We want to emphasize that the scope of this work was the investigation of features for the APT detection and not on APT detection methods. Therefore, and due to the lack of benchmark APT datasets in literature, the possibilities for a direct comparison of the proposed approach and the results with further related literature are limited.

5. Conclusions

This paper focused on the effect of features to detect advanced persistent threats with the local outlier factor method. Since APT attacks try to hide in network traffic, it is crucial to focus on the design (and recording) of suitable features to detect these attacks. Due to huge amounts of network (and log) traffic, and the need to record some of the traffic for more detailed investigations in the future, it is important to know on what to focus. Therefore, several state-of-the-art network traffic features have been investigated, using correlation analysis and boxplots for a first insight into those features. Then, different suitable feature sets and their influences on the detection in combination with the local outlier factor method were investigated in detail. The results show a remarkable impact of the choice of the feature sets on detecting signs of APTs. Moreover, an influence of the background data on the detection capabilities has been shown. Two feature sets ($f_7$ and $h_7$) stand out as the best selection and are capable of detecting most of the malicious flows for the majority of the attacks.
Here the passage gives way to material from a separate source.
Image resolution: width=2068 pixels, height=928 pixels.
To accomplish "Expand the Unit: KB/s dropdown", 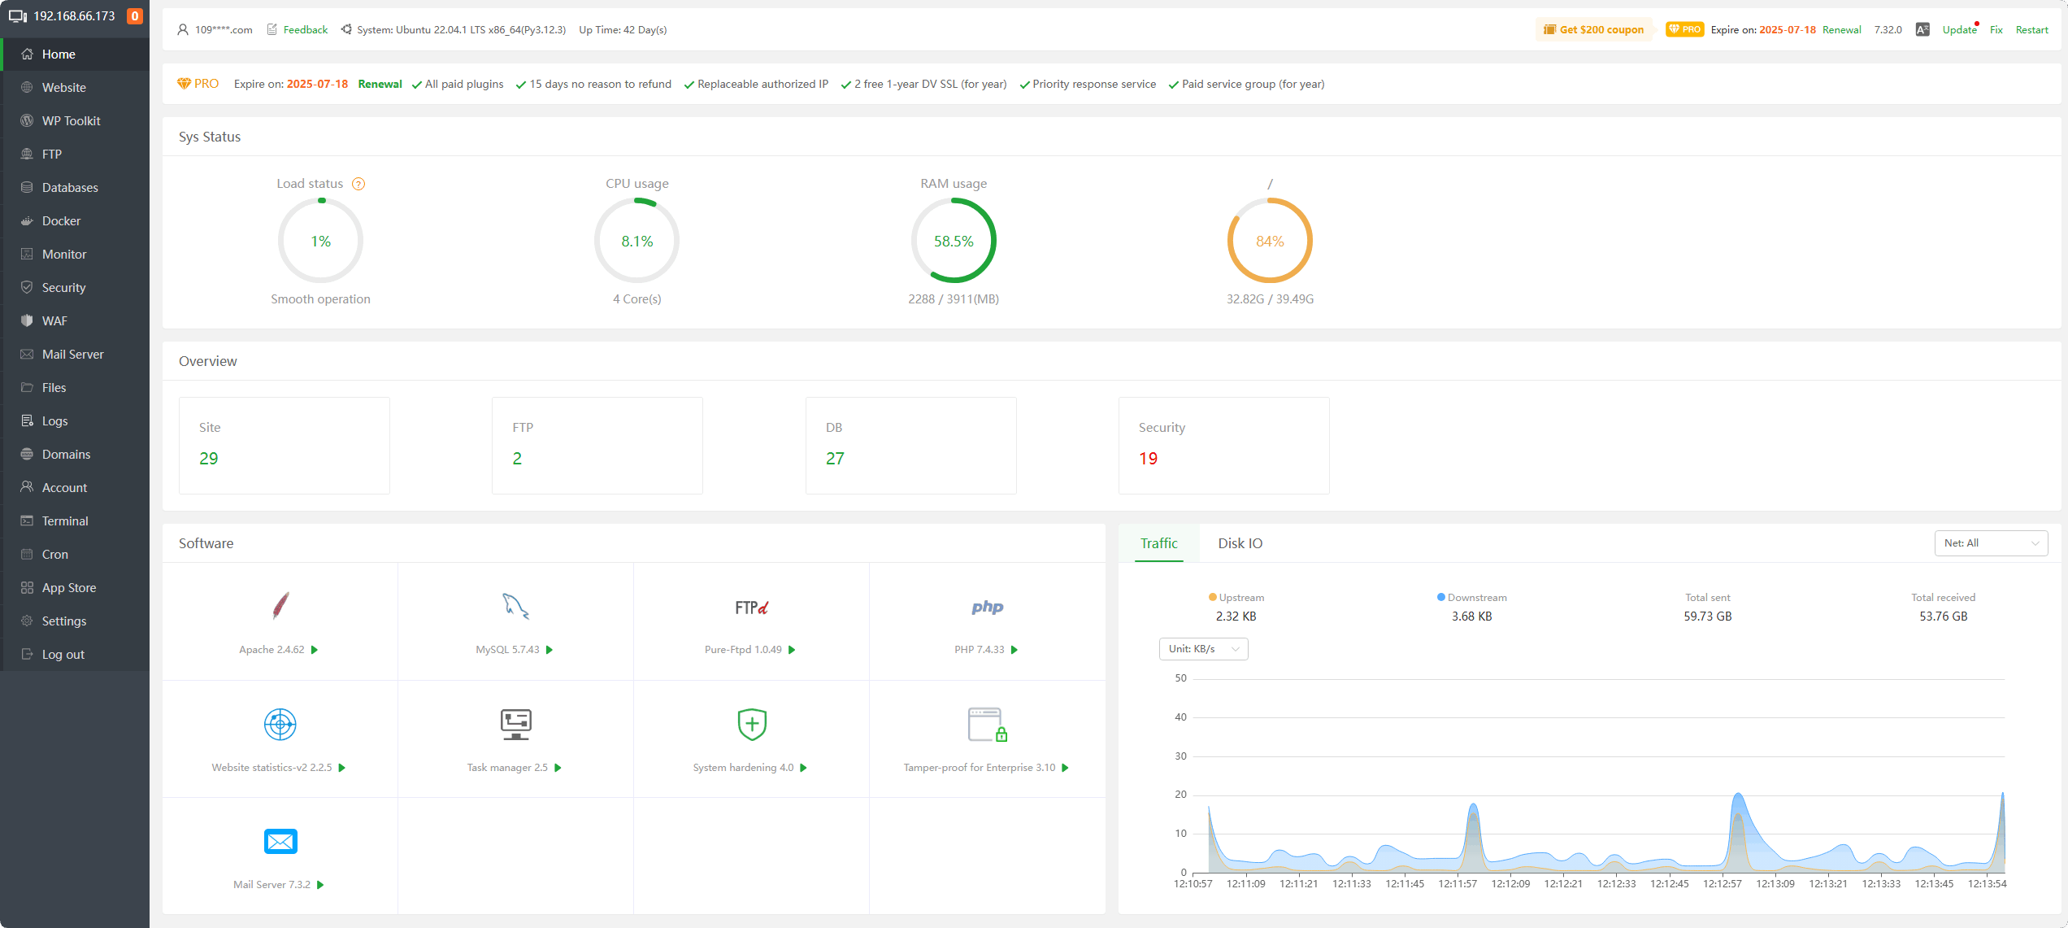I will pyautogui.click(x=1203, y=649).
Nevertheless, the most challenging attacks—Xinmic and Hupigon, still do not achieve a satisfying detection rate, which presents open points for future work.
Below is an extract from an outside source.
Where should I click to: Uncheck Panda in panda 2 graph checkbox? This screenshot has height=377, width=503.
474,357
Our results and this in-depth investigation contribute to a better understanding of APTs and the capabilities of local outlier methods to detect signs of those attacks. Moreover, our experiment showed, as expected, a clear connection and a trend of more resources needed for processing larger feature sets. On the other hand, the experiments indicate that detection performance, measured through weighted recall and TNR, do not have necessarily the same trend. The main conclusion, therefore, is that investigating features in more detail and to build optimized and customized detection solutions can lead to saving processing resources and increasing detection performance at the same time. In order to improve the application of local outlier detection, further work should also investigate automatic hyperparameter tuning methods and studies to select a suitable threshold. Moreover, the proposed local outlier factor approach could be used as the first step in a multi-stage approach for the APT detection. The obtained anomalous flows can then be investigated in more detail in a second step by using other machine learning algorithms. Potential candidates, therefore, are either classical methods or neural networks in order to separate anomalous malicious flows from anomalous benign flows (related to anomalous behavior in the network traffic, e.g., software updates). In such a multi-stage approach, several scenarios are imaginable—either the use of additional identifier-based features such as source IP, destination IP, source port and destination port in combination with the local outlier score; and using the local outlier score in combination with all previously used features or an additional selection of those.

From the application point of view, the presented local outlier factor approach could be used for central network traffic (only), but also on different end points, or in a scenario using central and edge-based network traffic. In case the local outlier factor is used on end points, the method is expected to capture a rather end point specific behavior. The anomaly scores obtained in such a way could then be processed at a central point together with features for identification such as source IP, destination IP, port IP and source IP.

Future work will therefore consider a correlation of the outlier flows with different machine learning methods to increase the true negative rate and to decrease the false positive rate in the second stage. Additional work should also consider concepts to include log data.